Nothing but the lines from the one containing "The width and height of the screenshot is (797, 263)." through the end of the data should be retyped, exactly as they stand, and pictures should not be retyped.

---+---

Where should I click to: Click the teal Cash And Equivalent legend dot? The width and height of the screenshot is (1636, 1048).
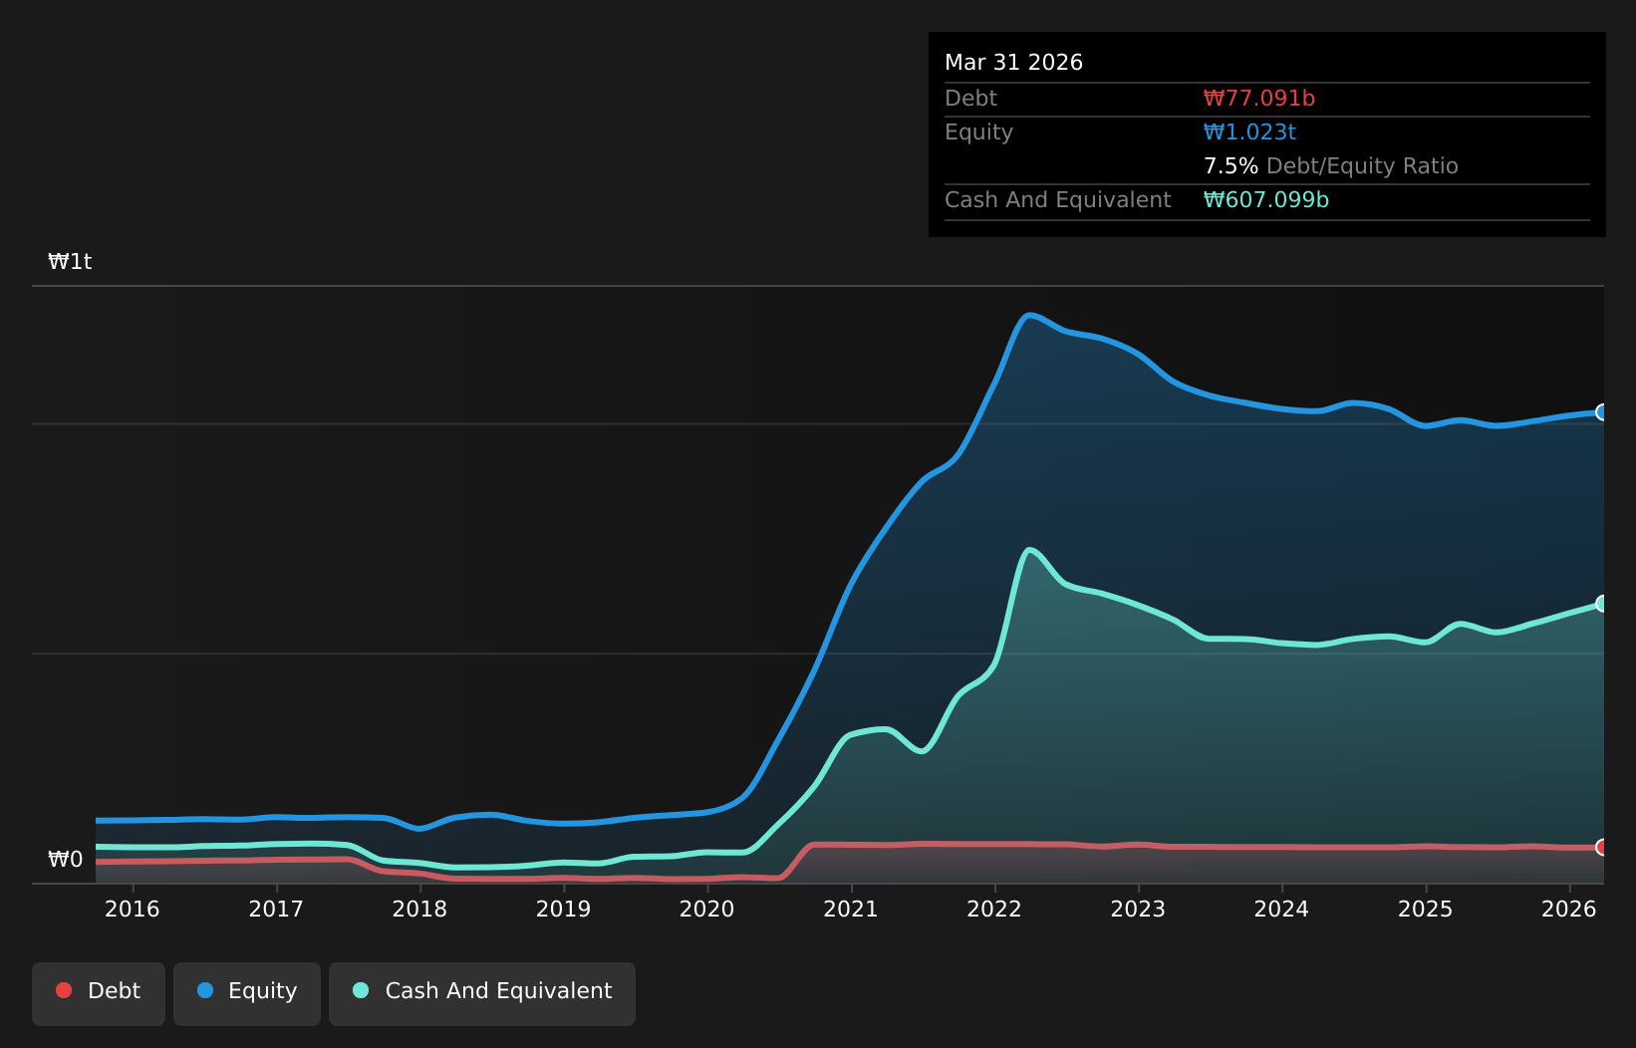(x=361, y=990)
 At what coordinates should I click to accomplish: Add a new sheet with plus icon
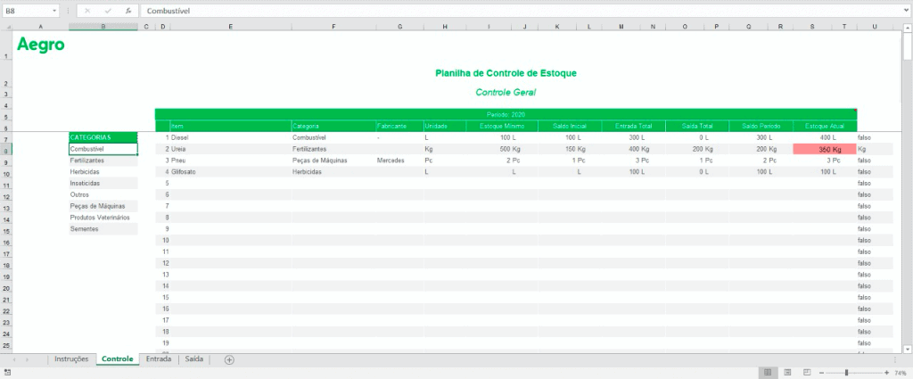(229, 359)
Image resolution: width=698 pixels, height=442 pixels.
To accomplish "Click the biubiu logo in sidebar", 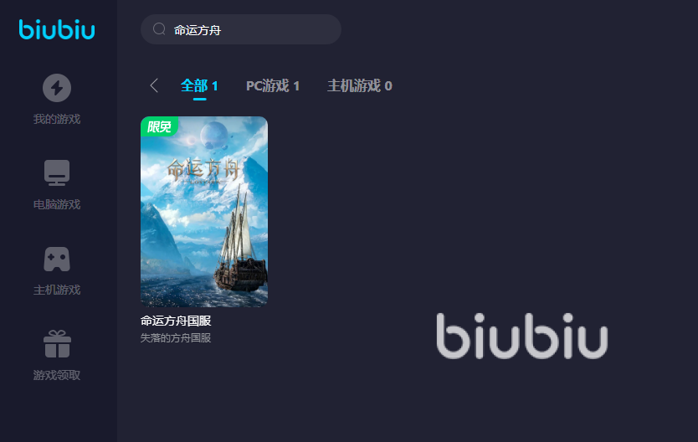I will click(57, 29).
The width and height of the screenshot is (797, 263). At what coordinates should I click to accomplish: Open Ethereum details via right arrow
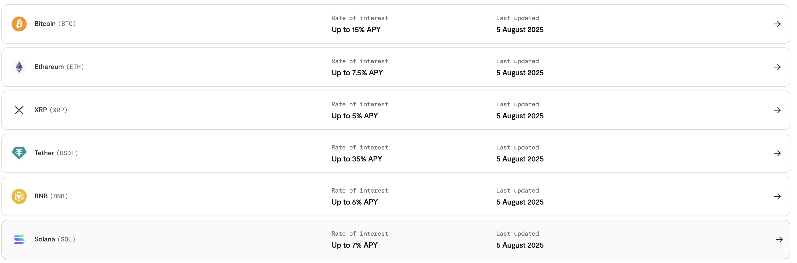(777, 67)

---+---

▶ SOLUTION TO THIS TASK:
The width and height of the screenshot is (797, 263). At what coordinates should I click to accomplish: Open Ethereum details via right arrow
(777, 67)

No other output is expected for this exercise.